• **EXERCISE DESCRIPTION**
Restate the entries word for word, omitting nothing.

• **EXTRACTED DATA**
▬▬▬▬▬▬
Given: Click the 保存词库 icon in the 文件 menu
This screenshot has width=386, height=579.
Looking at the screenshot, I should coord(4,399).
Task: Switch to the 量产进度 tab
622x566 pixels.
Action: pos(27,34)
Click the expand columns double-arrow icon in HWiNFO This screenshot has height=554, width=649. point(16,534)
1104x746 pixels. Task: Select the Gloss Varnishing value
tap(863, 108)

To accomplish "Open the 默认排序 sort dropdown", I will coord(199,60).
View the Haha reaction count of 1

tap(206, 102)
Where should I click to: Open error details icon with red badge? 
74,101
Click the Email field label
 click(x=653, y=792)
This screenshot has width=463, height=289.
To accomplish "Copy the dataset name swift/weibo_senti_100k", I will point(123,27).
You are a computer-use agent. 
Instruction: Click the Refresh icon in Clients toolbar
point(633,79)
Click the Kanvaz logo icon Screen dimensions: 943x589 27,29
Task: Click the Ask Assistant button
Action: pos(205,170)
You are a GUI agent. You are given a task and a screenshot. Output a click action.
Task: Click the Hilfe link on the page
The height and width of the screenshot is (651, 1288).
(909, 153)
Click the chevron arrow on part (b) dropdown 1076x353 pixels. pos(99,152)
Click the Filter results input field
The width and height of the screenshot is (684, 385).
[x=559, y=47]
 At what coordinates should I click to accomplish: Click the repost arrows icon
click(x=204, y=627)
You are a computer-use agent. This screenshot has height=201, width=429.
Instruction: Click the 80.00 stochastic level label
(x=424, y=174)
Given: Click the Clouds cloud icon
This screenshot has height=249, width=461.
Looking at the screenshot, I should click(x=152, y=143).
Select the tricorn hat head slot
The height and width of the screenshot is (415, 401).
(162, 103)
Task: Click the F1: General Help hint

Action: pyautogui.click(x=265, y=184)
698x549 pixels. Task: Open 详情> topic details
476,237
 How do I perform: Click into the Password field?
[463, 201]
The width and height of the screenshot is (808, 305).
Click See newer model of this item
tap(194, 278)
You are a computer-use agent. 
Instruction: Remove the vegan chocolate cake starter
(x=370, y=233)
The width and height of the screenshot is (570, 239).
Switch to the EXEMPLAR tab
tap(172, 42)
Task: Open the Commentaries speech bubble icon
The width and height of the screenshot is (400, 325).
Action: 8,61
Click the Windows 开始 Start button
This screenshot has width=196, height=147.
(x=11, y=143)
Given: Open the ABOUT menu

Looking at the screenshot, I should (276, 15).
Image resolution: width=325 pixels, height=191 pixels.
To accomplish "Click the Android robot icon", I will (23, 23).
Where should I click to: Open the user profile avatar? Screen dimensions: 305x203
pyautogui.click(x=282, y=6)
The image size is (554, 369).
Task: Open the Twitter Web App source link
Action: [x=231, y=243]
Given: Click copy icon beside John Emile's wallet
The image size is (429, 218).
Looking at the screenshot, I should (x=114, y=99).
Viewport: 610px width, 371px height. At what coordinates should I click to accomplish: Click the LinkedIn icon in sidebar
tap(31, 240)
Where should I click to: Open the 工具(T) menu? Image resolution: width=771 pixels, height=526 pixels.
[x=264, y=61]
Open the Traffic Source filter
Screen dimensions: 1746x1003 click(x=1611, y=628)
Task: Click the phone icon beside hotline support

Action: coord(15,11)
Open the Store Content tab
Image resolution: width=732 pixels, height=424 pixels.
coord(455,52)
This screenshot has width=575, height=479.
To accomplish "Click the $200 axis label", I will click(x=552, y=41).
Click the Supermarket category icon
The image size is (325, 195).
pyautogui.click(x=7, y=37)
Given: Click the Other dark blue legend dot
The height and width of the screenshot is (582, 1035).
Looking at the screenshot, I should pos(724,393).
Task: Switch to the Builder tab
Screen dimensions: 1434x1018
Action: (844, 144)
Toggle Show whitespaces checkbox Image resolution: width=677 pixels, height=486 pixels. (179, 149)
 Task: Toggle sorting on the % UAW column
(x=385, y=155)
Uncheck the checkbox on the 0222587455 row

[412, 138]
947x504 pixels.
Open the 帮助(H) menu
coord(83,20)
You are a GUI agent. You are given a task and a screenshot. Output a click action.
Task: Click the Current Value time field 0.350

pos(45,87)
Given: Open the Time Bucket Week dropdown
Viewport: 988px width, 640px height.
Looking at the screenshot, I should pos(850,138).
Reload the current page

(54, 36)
▬▬▬▬▬▬
• **RESPONSE FOR THIS EXERCISE**
Given: Click the 保存词库 icon in the 文件 menu
This screenshot has width=386, height=579.
Looking at the screenshot, I should coord(4,399).
Task: Switch to the 量产进度 tab
622x566 pixels.
Action: pos(27,34)
Click the expand columns double-arrow icon in HWiNFO This screenshot has height=554, width=649. point(16,534)
1104x746 pixels. Task: Select the Gloss Varnishing value
tap(863, 108)

To accomplish "Open the 默认排序 sort dropdown", I will coord(199,60).
View the Haha reaction count of 1

tap(206, 102)
Where should I click to: Open error details icon with red badge? 
74,101
Click the Email field label
 click(x=653, y=792)
This screenshot has width=463, height=289.
To accomplish "Copy the dataset name swift/weibo_senti_100k", I will point(123,27).
You are a computer-use agent. 
Instruction: Click the Refresh icon in Clients toolbar
point(633,79)
Click the Kanvaz logo icon Screen dimensions: 943x589 27,29
Task: Click the Ask Assistant button
Action: pos(205,170)
You are a GUI agent. You are given a task and a screenshot. Output a click action.
Task: Click the Hilfe link on the page
The height and width of the screenshot is (651, 1288).
(909, 153)
Click the chevron arrow on part (b) dropdown 1076x353 pixels. pos(99,152)
Click the Filter results input field
The width and height of the screenshot is (684, 385).
[x=559, y=47]
 At what coordinates should I click to accomplish: Click the repost arrows icon
click(x=204, y=627)
You are a computer-use agent. This screenshot has height=201, width=429.
Instruction: Click the 80.00 stochastic level label
(x=424, y=174)
Given: Click the Clouds cloud icon
This screenshot has height=249, width=461.
Looking at the screenshot, I should click(x=152, y=143).
Select the tricorn hat head slot
The height and width of the screenshot is (415, 401).
(162, 103)
Task: Click the F1: General Help hint

Action: pyautogui.click(x=265, y=184)
698x549 pixels. Task: Open 详情> topic details
476,237
 How do I perform: Click into the Password field?
[463, 201]
The width and height of the screenshot is (808, 305).
Click See newer model of this item
tap(194, 278)
You are a computer-use agent. 
Instruction: Remove the vegan chocolate cake starter
(x=370, y=233)
The width and height of the screenshot is (570, 239).
Switch to the EXEMPLAR tab
tap(172, 42)
Task: Open the Commentaries speech bubble icon
The width and height of the screenshot is (400, 325).
Action: 8,61
Click the Windows 开始 Start button
This screenshot has width=196, height=147.
(x=11, y=143)
Given: Open the ABOUT menu

Looking at the screenshot, I should (276, 15).
Image resolution: width=325 pixels, height=191 pixels.
To accomplish "Click the Android robot icon", I will (23, 23).
Where should I click to: Open the user profile avatar? Screen dimensions: 305x203
pyautogui.click(x=282, y=6)
The image size is (554, 369).
Task: Open the Twitter Web App source link
Action: [x=231, y=243]
Given: Click copy icon beside John Emile's wallet
The image size is (429, 218).
Looking at the screenshot, I should (x=114, y=99).
Viewport: 610px width, 371px height. At what coordinates should I click to accomplish: Click the LinkedIn icon in sidebar
tap(31, 240)
Where should I click to: Open the 工具(T) menu? Image resolution: width=771 pixels, height=526 pixels.
[x=264, y=61]
Open the Traffic Source filter
Screen dimensions: 1746x1003 click(x=1611, y=628)
Task: Click the phone icon beside hotline support

Action: coord(15,11)
Open the Store Content tab
Image resolution: width=732 pixels, height=424 pixels.
coord(455,52)
This screenshot has width=575, height=479.
To accomplish "Click the $200 axis label", I will click(x=552, y=41).
Click the Supermarket category icon
The image size is (325, 195).
pyautogui.click(x=7, y=37)
Given: Click the Other dark blue legend dot
The height and width of the screenshot is (582, 1035).
Looking at the screenshot, I should pos(724,393).
Task: Switch to the Builder tab
Screen dimensions: 1434x1018
Action: (844, 144)
Toggle Show whitespaces checkbox Image resolution: width=677 pixels, height=486 pixels. (179, 149)
 Task: Toggle sorting on the % UAW column
(x=385, y=155)
Uncheck the checkbox on the 0222587455 row

[412, 138]
947x504 pixels.
Open the 帮助(H) menu
coord(83,20)
You are a GUI agent. You are given a task and a screenshot. Output a click action.
Task: Click the Current Value time field 0.350

pos(45,87)
Given: Open the Time Bucket Week dropdown
Viewport: 988px width, 640px height.
Looking at the screenshot, I should pos(850,138).
Reload the current page

(54, 36)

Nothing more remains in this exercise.